In Strategika, Zafiris Rossidis examines the shift of Turkish sentiment away from its longstanding role in the NATO alliance and toward a more Russian-friendly and more independent stance in international affairs:
A poll conducted in December 2022 by the Turkish company Gezici found that 72.8% of Turkish citizens polled were in favor of good relations with Russia. By comparison, nearly 90% perceive the United States as a hostile country. It also revealed that 24.2% of citizens believe that Russia is hostile, while 62.6% believe that Russia is a friendly country. Similarly, more than 60% of respondents said that Russia contributes positively to the Turkish economy.
Turkey began to distance itself from the United States as early as 2003, when it refused the passage of American troops to Iraq. In 2010, it destroyed the U.S.–Israel–Turkey triangle, breaking up with Israel. In 2011, Turkey implemented a policy in Syria that was hardly in line with U.S. interests. The final distancing took place in 2016, with the July coup, for which Turkey blamed the United States.
Turkey considers itself very important to the United States but declares that Ankara can live without Washington. This concept has become the point of departure for Turkey in its quest to reconstitute the Ottoman Empire. Minister of the Interior Süleyman Soylu declares that the Turkish government will design the new world order with the help of Allah, and Western powers will eat the dust behind almighty Turkey (December 8, 2022).
According to a RAND Corporation volume on Turkey, there are four scenarios for the future of Turkish strategic orientation: 1) Turkey will remain a difficult partner for the United States; 2) Turkey will become democratic and unite with the West; 3) Turkey will be between East and West, but have better relations with powers such as China, Iran, and Russia, than with the U.S. and the EU; and 4) Turkey will completely abandon the West.

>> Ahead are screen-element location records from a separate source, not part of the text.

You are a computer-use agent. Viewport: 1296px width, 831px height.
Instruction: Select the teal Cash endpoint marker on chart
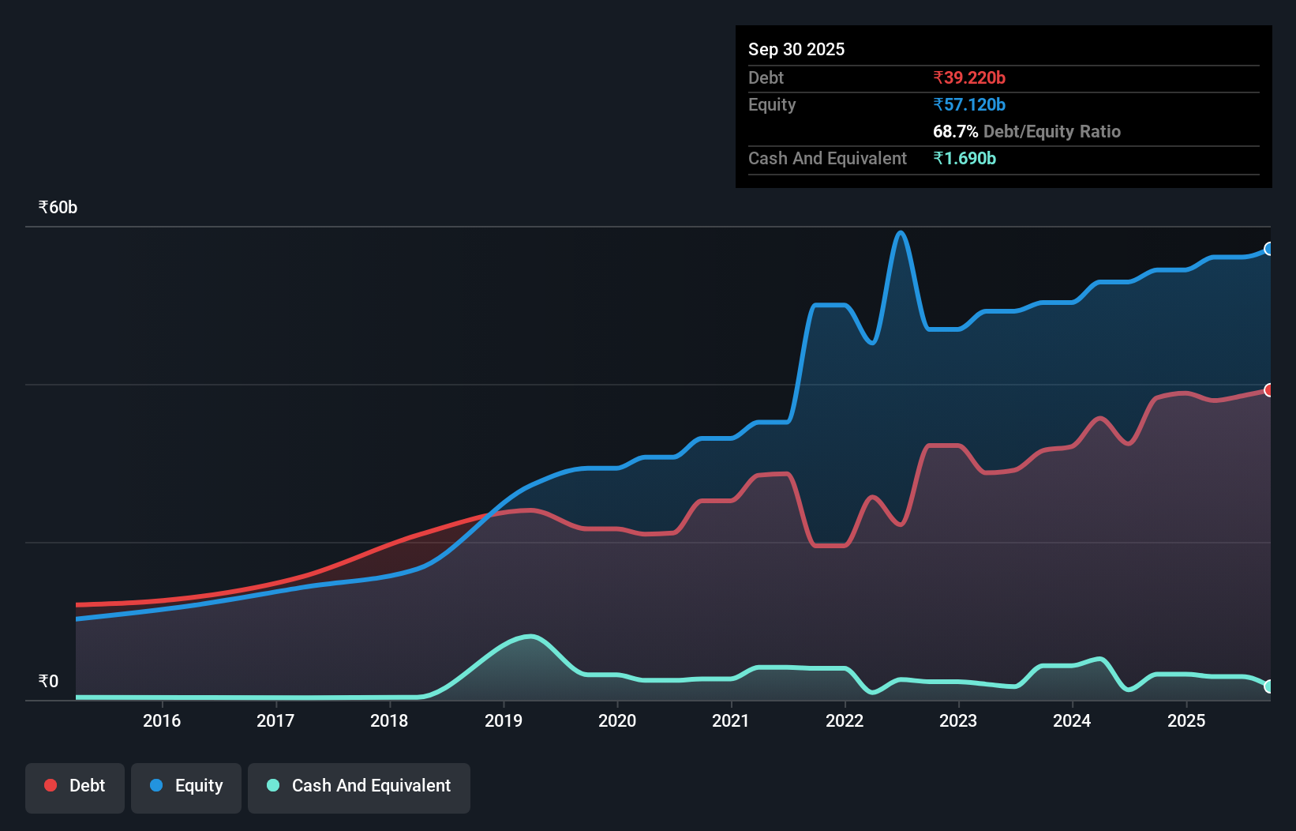[x=1268, y=687]
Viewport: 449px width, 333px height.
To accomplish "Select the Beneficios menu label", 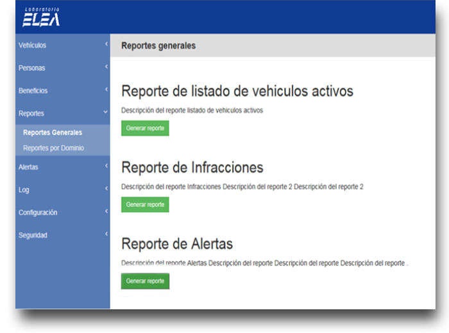I will [33, 91].
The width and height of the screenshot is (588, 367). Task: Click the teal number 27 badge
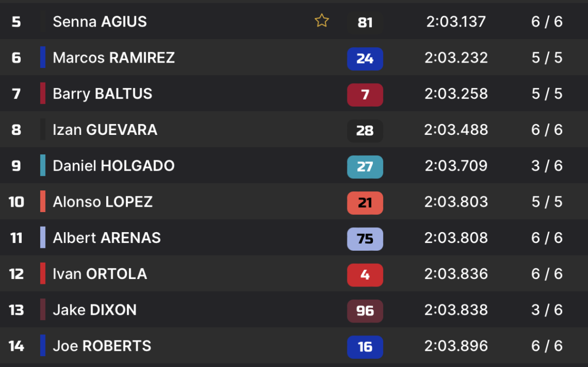coord(365,167)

From the evidence in the case of the Russian–Ukrainian war, Russia, China, Turkey, and Iran justify the Russian invasion since NATO and the EU have designs on their neighborhood. Above all, they are united by a common hatred for the West. They are frenemies and they know it: on the contrary, the U.S. tends to invest in frenemies as if they were true friends.
The U.S. observed the rapprochement of Turkey and Russia without renouncing the traditional alliance with Turkey, which today has no longer such importance. Turkey was useful when it was an “enemy” of the USSR and the U.S. made far too many concessions for the sake of this useful enmity. In short, there is some inertia in the modification of the principle “the enemy of my enemy is my friend”, as of course “the friend of a friend is my friend”. Turkey’s role in NATO worries the U.S., as Ankara–Moscow relations have acquired some shared strategic characteristics.
?he attraction between the two countries lies in their equally authoritarian governance models and the fact that their strategic culture and operational codes bear similarities: Both countries are revisionist, aggressive, and assertive in their regions; both countries claim to be encircled, which they use as a pretext for their unilateral actions; and both countries have militarized their foreign policy, waging hybrid warfare, resorting to proxy warfare, and blackmailing countries that offer resistance. Russia and Turkey cooperate on natural gas and oil pipelines; Russia has sold weapons such as the S-400 missile system to Turkey; Russia has provided technical assistance in the construction of Turkey’s nuclear plants; the two nations have collaborated in Central Asia (i.e., Azerbaijan); they import and export each other’s commodities; and Turkey has illegally transported Russian fuel to China and Iran, thereby bypassing sanctions on Russia, to mention only a few.
But the big issue for U.S.–Turkey relations against the backdrop of the Russian–Ukrainian war has four strands: First, the issue of the important role Turkey plays in the grain export agreement, which if cancelled will create a food crisis in Africa. Second, Turkey’s blackmailing of the NATO candidacies of Sweden and Finland. Third, the Turkish application to purchase the F-16 and the possible conflict between Congress and the Biden administration over the administration’s request to grant Turkey the license to do so. Finally, Turkey’s non-adoption of NATO sanctions against Russia. The possibility of Erdoğan using a strategy of tensions with Greece (e.g., multiple violations of Greek airspace, aggressiveness in the Aegean, weaponization of immigration, threats of bombing Athens with the new “Tayfun” short-range ballistic missile) to rally the electorate around his party and detach it from any opposition — all recent polls have AKP trailing the opposition — prior to the June election is one explanation for Turkey’s behavior that is being considered by the U.S., which nonetheless is angered that Turkey is the only NATO country that has not adopted the sanctions against Russia.